TASK OBJECTIVE: Copy every one of the following records word for word, keeping each line as it appears.

--- begin DATASET EXTRACT ---

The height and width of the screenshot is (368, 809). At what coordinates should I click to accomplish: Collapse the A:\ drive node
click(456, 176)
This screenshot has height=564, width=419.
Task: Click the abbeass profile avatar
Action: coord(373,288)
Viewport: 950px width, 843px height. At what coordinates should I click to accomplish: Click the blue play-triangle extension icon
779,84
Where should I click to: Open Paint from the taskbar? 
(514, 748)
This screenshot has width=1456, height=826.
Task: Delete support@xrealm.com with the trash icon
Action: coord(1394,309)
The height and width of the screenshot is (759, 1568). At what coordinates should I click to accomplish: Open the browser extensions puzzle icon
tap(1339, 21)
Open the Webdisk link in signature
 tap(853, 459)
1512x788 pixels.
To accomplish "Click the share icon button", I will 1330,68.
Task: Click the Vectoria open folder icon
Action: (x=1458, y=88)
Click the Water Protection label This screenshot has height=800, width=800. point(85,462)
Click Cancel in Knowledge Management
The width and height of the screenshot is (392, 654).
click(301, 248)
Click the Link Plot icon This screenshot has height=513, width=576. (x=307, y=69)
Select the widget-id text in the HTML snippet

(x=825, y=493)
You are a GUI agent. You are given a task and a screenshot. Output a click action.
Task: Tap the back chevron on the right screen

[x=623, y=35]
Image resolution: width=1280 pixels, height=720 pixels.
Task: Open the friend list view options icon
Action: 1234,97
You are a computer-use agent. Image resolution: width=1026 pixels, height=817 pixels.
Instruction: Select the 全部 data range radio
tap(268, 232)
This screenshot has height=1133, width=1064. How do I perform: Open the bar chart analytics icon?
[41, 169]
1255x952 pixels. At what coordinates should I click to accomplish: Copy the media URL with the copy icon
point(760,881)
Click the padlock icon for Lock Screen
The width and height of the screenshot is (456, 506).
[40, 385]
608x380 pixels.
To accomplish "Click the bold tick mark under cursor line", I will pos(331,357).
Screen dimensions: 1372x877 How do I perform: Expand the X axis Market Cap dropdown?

--- end DATASET EXTRACT ---

SOLUTION FOR THIS PROBLEM:
The height and width of the screenshot is (368, 809). At what coordinates should I click to accomplish: Collapse the A:\ drive node
click(456, 176)
This screenshot has height=564, width=419.
Task: Click the abbeass profile avatar
Action: coord(373,288)
Viewport: 950px width, 843px height. At what coordinates should I click to accomplish: Click the blue play-triangle extension icon
779,84
Where should I click to: Open Paint from the taskbar? 
(514, 748)
This screenshot has width=1456, height=826.
Task: Delete support@xrealm.com with the trash icon
Action: coord(1394,309)
The height and width of the screenshot is (759, 1568). At what coordinates should I click to accomplish: Open the browser extensions puzzle icon
tap(1339, 21)
Open the Webdisk link in signature
 tap(853, 459)
1512x788 pixels.
To accomplish "Click the share icon button", I will 1330,68.
Task: Click the Vectoria open folder icon
Action: (x=1458, y=88)
Click the Water Protection label This screenshot has height=800, width=800. point(85,462)
Click Cancel in Knowledge Management
The width and height of the screenshot is (392, 654).
click(301, 248)
Click the Link Plot icon This screenshot has height=513, width=576. (x=307, y=69)
Select the widget-id text in the HTML snippet

(x=825, y=493)
You are a GUI agent. You are given a task and a screenshot. Output a click action.
Task: Tap the back chevron on the right screen

[x=623, y=35]
Image resolution: width=1280 pixels, height=720 pixels.
Task: Open the friend list view options icon
Action: 1234,97
You are a computer-use agent. Image resolution: width=1026 pixels, height=817 pixels.
Instruction: Select the 全部 data range radio
tap(268, 232)
This screenshot has height=1133, width=1064. How do I perform: Open the bar chart analytics icon?
[41, 169]
1255x952 pixels. At what coordinates should I click to accomplish: Copy the media URL with the copy icon
point(760,881)
Click the padlock icon for Lock Screen
The width and height of the screenshot is (456, 506).
[40, 385]
608x380 pixels.
To accomplish "Click the bold tick mark under cursor line", I will pos(331,357).
Screen dimensions: 1372x877 How do I perform: Expand the X axis Market Cap dropdown?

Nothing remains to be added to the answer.